Sveta’nın yaklaşımı, kelimelerden çok varlıkla şekilleniyordu. Kadın, onun gözlerinde yargısız bir sıcaklık buldu. Birlikte oturdukları dakikalar boyunca aralarındaki bağ büyüdü. Sveta yalnızca bir Manavgat Lezbiyen Escort değildi; kadınlara nasıl yaklaşması gerektiğini bilen, duyguların yükünü hafifletmesini bilen zarif bir eşlikçiydi.
Kitap kapanmadan, sohbet açıldı. Sveta’nın dokunuşları bir sorunun değil, bir kabulün başlangıcıydı. Şelalenin kenarında yürürken elleri hafifçe birleşti. Geceyi birlikte geçirmeye karar verdiklerinde ikisi de bir şeyleri değiştirmek istemedi: sessizlik, dokunuşlar ve derin göz teması olduğu gibi kalmalıydı.
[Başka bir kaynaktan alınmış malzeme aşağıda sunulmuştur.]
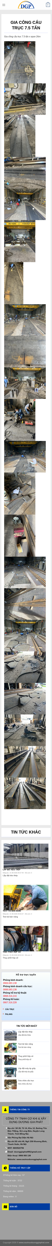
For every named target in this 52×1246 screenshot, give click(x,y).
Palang (8, 1014)
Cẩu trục (9, 1009)
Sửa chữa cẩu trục (26, 1081)
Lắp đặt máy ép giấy (26, 1068)
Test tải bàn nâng (25, 1044)
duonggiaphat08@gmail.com (27, 1152)
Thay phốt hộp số (25, 1056)
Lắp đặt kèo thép (25, 1032)
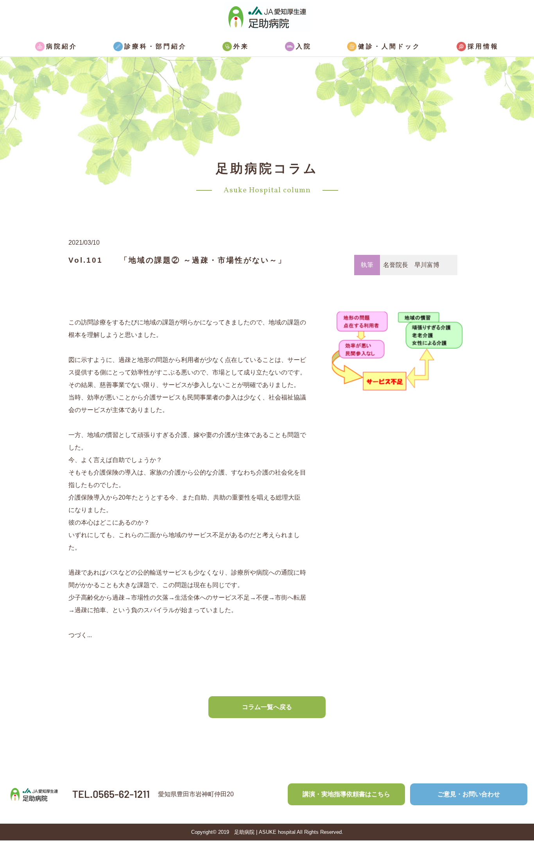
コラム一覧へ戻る (267, 707)
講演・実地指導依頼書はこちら (346, 794)
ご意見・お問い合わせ (468, 794)
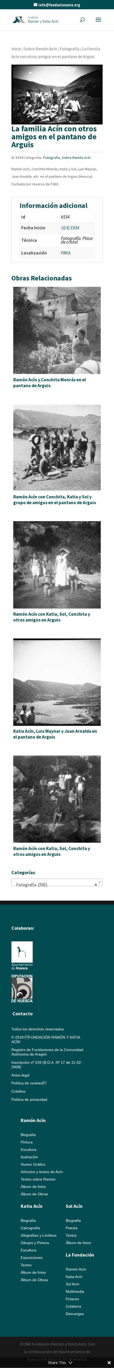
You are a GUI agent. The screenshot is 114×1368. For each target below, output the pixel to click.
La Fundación (80, 1255)
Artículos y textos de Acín (42, 1172)
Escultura (28, 1149)
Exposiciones (32, 1257)
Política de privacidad (29, 1099)
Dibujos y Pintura (35, 1243)
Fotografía (69, 48)
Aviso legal (20, 1075)
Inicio (16, 48)
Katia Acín (31, 1206)
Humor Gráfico (33, 1164)
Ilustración (29, 1157)
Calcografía (30, 1228)
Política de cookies (28, 1083)
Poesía (71, 1228)
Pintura (27, 1142)
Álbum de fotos (33, 1186)
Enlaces (72, 1299)
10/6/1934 (70, 228)
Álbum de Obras (34, 1194)
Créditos (18, 1091)
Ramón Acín (76, 1269)
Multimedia (75, 1291)
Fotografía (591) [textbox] (55, 885)
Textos (26, 1265)
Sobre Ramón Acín (40, 48)
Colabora (73, 1306)
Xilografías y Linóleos (38, 1235)
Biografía (28, 1135)
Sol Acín (72, 1284)
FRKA (66, 253)
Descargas (75, 1314)
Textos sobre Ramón (38, 1179)
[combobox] (57, 882)
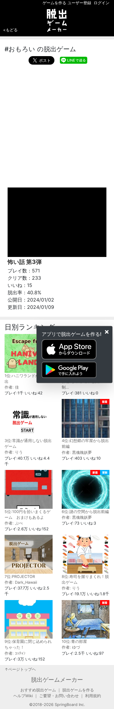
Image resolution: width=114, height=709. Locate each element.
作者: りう (14, 452)
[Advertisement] (57, 124)
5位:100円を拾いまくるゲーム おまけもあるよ (27, 514)
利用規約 (93, 696)
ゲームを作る (54, 3)
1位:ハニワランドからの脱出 (28, 378)
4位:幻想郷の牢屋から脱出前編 (85, 443)
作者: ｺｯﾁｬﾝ (15, 653)
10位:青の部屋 (74, 641)
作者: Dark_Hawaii (21, 582)
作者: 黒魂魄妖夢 (77, 452)
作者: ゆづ (71, 647)
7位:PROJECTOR (20, 576)
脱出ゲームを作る (78, 690)
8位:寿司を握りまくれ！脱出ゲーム (85, 579)
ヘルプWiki (23, 696)
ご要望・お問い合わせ (59, 696)
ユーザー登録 (79, 3)
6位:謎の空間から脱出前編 (85, 511)
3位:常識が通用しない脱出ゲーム (28, 443)
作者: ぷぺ (14, 523)
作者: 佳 (12, 387)
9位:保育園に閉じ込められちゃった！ (28, 644)
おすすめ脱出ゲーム (38, 690)
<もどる (10, 29)
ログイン (101, 3)
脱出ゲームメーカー (57, 679)
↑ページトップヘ (20, 669)
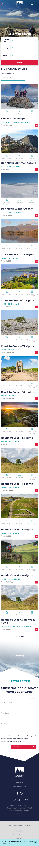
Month (4, 55)
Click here (6, 843)
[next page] (22, 636)
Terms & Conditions (19, 835)
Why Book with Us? (19, 787)
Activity (5, 48)
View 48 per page (7, 73)
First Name (5, 713)
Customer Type (6, 40)
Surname (4, 723)
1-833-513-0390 (19, 799)
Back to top (19, 656)
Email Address (7, 702)
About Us (19, 782)
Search (19, 62)
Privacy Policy (19, 831)
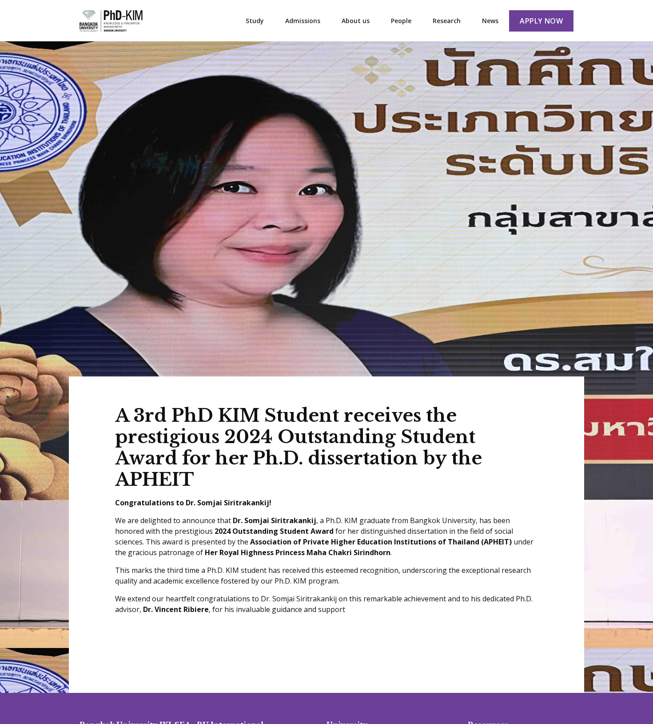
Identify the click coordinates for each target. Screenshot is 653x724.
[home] (111, 21)
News (490, 20)
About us (356, 20)
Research (447, 20)
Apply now (541, 21)
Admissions (302, 20)
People (401, 20)
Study (255, 20)
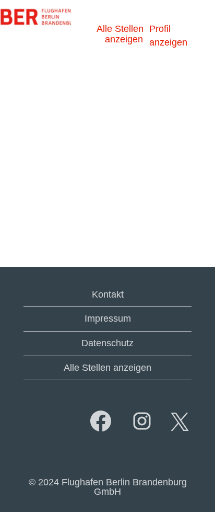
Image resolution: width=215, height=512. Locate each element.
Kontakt (108, 294)
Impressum (108, 318)
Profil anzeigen (168, 36)
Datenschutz (107, 343)
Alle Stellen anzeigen (120, 34)
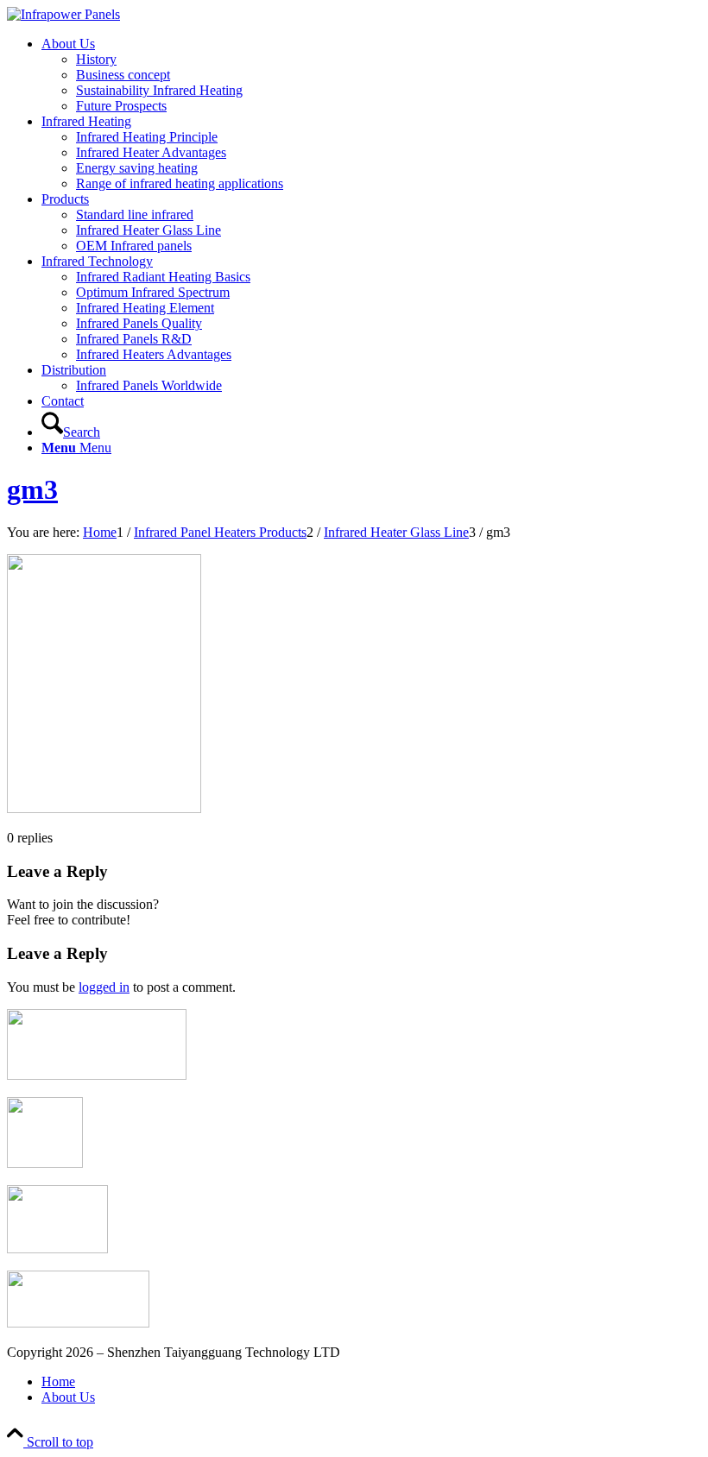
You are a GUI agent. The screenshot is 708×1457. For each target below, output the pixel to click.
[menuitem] (371, 75)
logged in (104, 987)
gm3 (32, 489)
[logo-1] (63, 14)
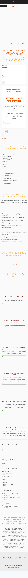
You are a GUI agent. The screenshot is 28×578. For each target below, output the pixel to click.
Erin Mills (14, 532)
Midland (24, 536)
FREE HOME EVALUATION (14, 296)
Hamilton (15, 533)
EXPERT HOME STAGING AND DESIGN (14, 321)
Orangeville (17, 540)
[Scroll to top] (3, 131)
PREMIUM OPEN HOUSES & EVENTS (14, 428)
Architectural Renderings (8, 476)
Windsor (21, 547)
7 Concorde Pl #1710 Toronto (11, 506)
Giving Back (17, 558)
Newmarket (18, 538)
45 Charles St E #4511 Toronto (12, 497)
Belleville (7, 528)
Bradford (14, 528)
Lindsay (22, 535)
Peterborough (11, 542)
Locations (18, 43)
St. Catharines (20, 543)
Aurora (19, 527)
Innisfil (21, 533)
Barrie (23, 527)
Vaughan (23, 544)
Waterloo (6, 546)
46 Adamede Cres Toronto (11, 493)
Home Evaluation (6, 471)
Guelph (10, 533)
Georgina (5, 533)
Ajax (4, 527)
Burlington (15, 529)
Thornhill (5, 544)
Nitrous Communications (16, 567)
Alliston (9, 527)
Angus (14, 527)
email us (21, 110)
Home (13, 43)
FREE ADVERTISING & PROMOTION (14, 401)
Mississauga (11, 538)
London (4, 536)
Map (14, 536)
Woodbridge (10, 548)
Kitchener (16, 535)
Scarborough (11, 543)
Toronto (11, 544)
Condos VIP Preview (7, 448)
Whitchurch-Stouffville (11, 547)
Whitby (22, 546)
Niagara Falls (13, 539)
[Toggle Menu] (2, 2)
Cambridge (5, 531)
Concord (20, 531)
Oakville (5, 540)
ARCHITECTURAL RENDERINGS (14, 347)
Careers (19, 557)
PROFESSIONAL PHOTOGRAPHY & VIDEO (14, 374)
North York (21, 539)
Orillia (23, 540)
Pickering (18, 542)
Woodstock (18, 548)
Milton (5, 538)
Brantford (8, 529)
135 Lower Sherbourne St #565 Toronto (14, 502)
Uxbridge (17, 544)
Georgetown (21, 532)
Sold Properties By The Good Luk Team (12, 460)
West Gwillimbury (14, 546)
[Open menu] (3, 82)
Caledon (21, 529)
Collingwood (13, 531)
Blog (24, 557)
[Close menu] (2, 135)
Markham (18, 536)
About (14, 557)
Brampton (20, 528)
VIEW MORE (5, 463)
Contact (9, 557)
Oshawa (4, 542)
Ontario (11, 540)
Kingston (10, 535)
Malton (10, 536)
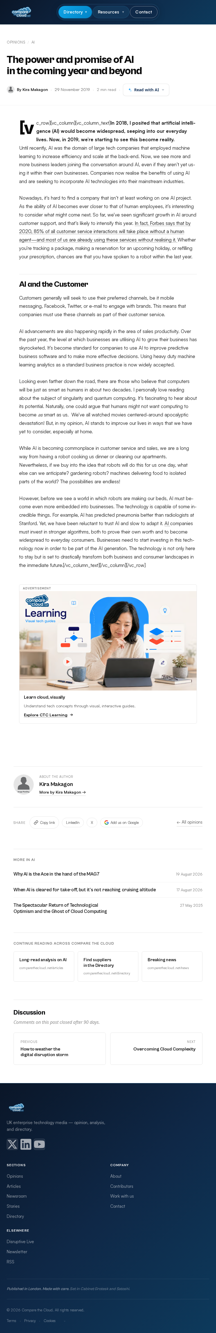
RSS (10, 1261)
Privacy (30, 1320)
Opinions (16, 42)
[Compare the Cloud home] (21, 12)
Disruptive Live (20, 1241)
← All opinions (189, 822)
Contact (143, 12)
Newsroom (17, 1196)
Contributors (121, 1186)
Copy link (47, 822)
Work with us (122, 1196)
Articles (14, 1186)
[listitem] (12, 1144)
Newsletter (17, 1251)
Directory (75, 12)
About (116, 1176)
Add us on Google (125, 822)
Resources (111, 12)
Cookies (50, 1320)
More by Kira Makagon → (62, 792)
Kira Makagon (56, 784)
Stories (13, 1206)
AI (33, 42)
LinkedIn (73, 822)
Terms (11, 1320)
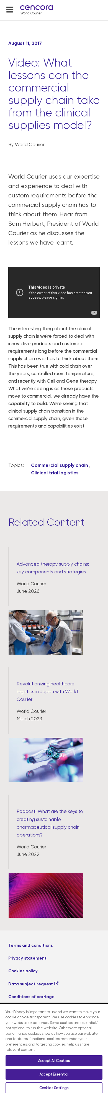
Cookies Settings (54, 1088)
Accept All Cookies (54, 1061)
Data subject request (30, 983)
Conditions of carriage (31, 996)
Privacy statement (27, 958)
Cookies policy (23, 970)
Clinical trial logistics (55, 472)
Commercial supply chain (59, 465)
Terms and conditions (30, 945)
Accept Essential (54, 1074)
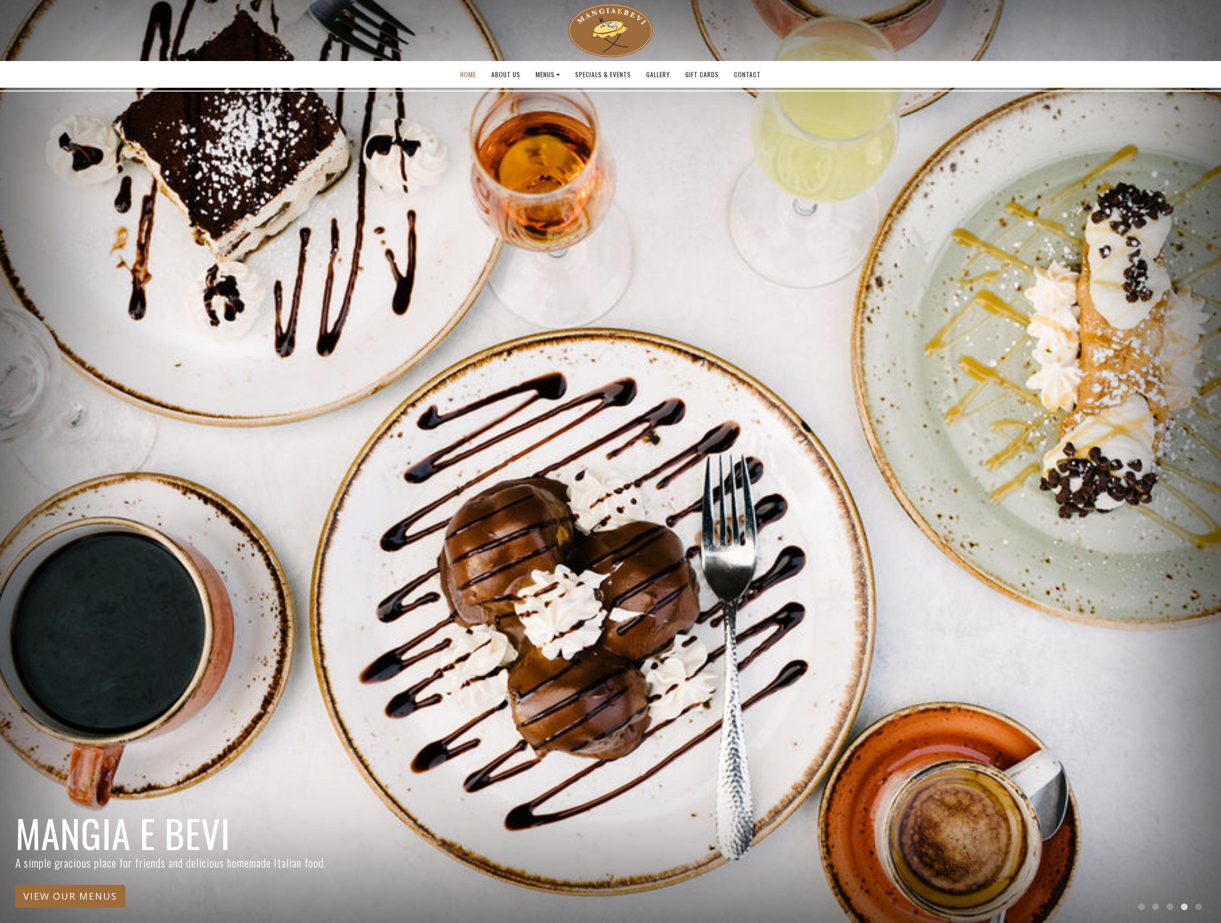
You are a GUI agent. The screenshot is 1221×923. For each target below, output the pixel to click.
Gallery (658, 74)
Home (468, 74)
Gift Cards (702, 74)
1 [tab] (1141, 907)
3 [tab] (1170, 907)
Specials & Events (603, 74)
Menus (545, 74)
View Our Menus (70, 896)
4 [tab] (1184, 907)
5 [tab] (1198, 907)
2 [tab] (1155, 907)
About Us (505, 74)
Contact (747, 74)
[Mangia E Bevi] (610, 30)
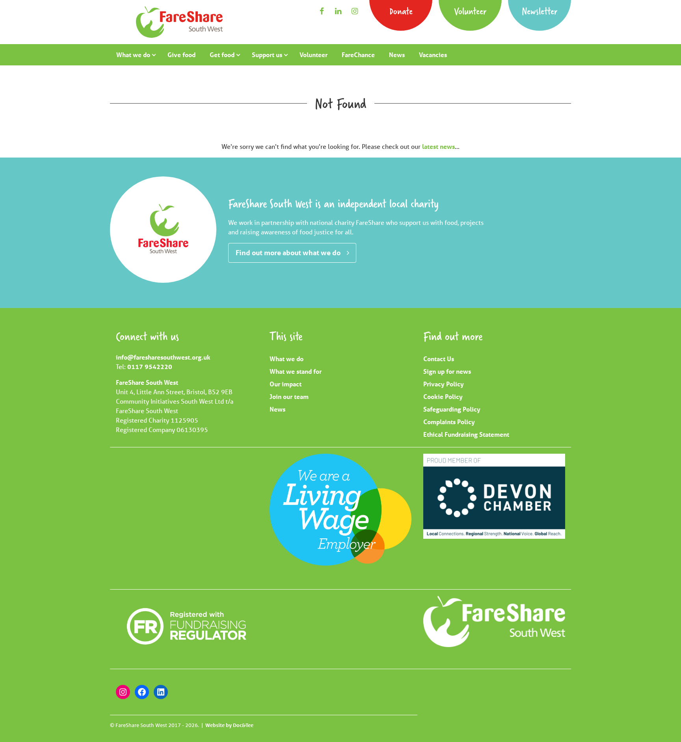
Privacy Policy (443, 384)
Oteldeki saatler telaşsız, baskısız ve karşılıklı uyumla geçti. Sveta’nın yanında olmak, yalnızca arzuyu değil; bir kadınla anlaşılmanın ne kadar güçlü hissettirdiğini de fark ettiriyordu. Sabahın ilk ışıklarıyla, aralarında kelimelere ihtiyaç bırakmayan bir bağ kalmıştı.
Sveta’yla geçirdiğin gece, bir kadının bakışında huzur bulduğun nadir anlardan biri olur. Onun sessizliği bile şefkat taşır.